In spring 1999, Nauticos Corporation, an ocean-exploration company based in Maryland, was using a deep-sea robot to search the Mediterranean for an Israeli submarine that disappeared 33 years ago.
What the robot found wasn't scraps of steel, but a sprawling field of amphorae - large clay jugs - most of them intact. There was also a metal cauldron and several lead anchors.
Detailed video and sonar imagery was taken of the site, but the discovery was kept secret until the submarine was found and the wreck analyzed by the Institute of Nautical Archaeology.
Researchers believe the ship was a Hellenic trader carrying wine and other items from the ancient trading center of Rhodes and the nearby island of Kos to Alexandria, Egypt.
Mr.
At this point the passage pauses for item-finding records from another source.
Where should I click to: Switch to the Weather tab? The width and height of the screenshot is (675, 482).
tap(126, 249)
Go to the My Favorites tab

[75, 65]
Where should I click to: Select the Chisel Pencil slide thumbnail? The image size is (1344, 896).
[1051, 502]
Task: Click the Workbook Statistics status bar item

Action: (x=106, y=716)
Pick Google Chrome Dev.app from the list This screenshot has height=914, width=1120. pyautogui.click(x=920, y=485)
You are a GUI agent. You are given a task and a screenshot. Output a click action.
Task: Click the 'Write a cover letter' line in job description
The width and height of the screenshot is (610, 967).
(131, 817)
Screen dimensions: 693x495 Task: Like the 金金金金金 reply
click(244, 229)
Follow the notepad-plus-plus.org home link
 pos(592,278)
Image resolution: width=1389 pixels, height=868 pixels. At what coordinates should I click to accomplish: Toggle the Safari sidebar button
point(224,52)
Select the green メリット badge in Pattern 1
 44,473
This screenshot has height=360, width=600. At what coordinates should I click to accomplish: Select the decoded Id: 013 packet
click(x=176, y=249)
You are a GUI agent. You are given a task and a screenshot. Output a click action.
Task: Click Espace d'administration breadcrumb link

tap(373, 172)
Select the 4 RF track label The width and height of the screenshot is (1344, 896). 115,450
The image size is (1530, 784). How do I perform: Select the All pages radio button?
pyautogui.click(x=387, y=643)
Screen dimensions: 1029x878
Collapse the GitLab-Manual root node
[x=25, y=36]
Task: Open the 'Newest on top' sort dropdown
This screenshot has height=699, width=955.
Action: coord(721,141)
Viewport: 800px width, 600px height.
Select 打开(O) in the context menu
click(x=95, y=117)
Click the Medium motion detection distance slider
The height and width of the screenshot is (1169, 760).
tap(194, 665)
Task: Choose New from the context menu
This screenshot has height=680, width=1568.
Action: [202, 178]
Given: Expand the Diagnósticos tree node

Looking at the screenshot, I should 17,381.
Phaneuf describes it as "a supertanker of the ancient world" that was plying the open sea sometime between the time of Alexander the Great and Cleopatra.
From the amphorae strewn across a mound 80 feet long, the ship has been dated tentatively at 2,300 years old.
As many as four similar wrecks are thought to lie nearby, and archaeologists suspect more could be found by thoroughly searching the route.
"If the wrecks are all from the same general period, they may provide detailed information about long-distance trade over open water at a specific moment in history," according to an article in Archaeology, the magazine of the Archaeological Institute of America.
The article continues: "If the wrecks span many centuries, they may provide new and important evidence about trade between Crete, Cyprus, Turkey, and Egypt over a broad span of time. This would be the first evidence of sustained open-water traffic in the ancient world."
It shows that we tend to underestimate ancient peoples, Phaneuf says. "They invented geometry, they had great astronomy, they were not timid, and they understood that getting their goods to market quickly, efficiently, and in bulk helped turn a profit," he says. "They were not timid. They struck out across open seas."
Some experts insist there should never have been any doubt about the prowess of ancient Greek mariners.
They estimate the vessel was probably similar in appearance to the Kyrenia II, a replica of a 4th-century BC Greek trading vessel discovered a mile off the coast of Cyprus in 1965.
Glafkos Kariolou, the son of a pioneering Greek Cypriot diver who discovered that wreck, has skippered the replica from Cyprus to Greece and insists it is "completely wrong" for any modern scientist to assume the ancients could not cross open seas.
They "possessed an ocean of maritime information" he says. Many archaeologists believe ancient Greek mariners 500 or 600 years before the Christian era were sailing to Cornwall, England to bring tin and zinc back to Greece.
Because of the latest wreck's location and its cargo of Greek wine, it is thought the ship was bound for Egypt when it perished, possibly as a result of structural failure, collision, or storm-tossed seas.
Because it is so deep, most of the amphorae are well preserved, and the great depth and cold of the sea may even have preserved a portion of the ship's hull, according to the report in Archaeology.
Squatting upright among the tightly packed amphorae is a large, intact metal cauldron that Archaeology described as "the world's oldest and longest continuously deployed sediment trap."
Thomas Dettweiler, general manager and executive vice president of Nauticos says: "Who knows what kind of tools or utensils we'll find down there that will give us new understanding and answer many questions about ancient civilizations."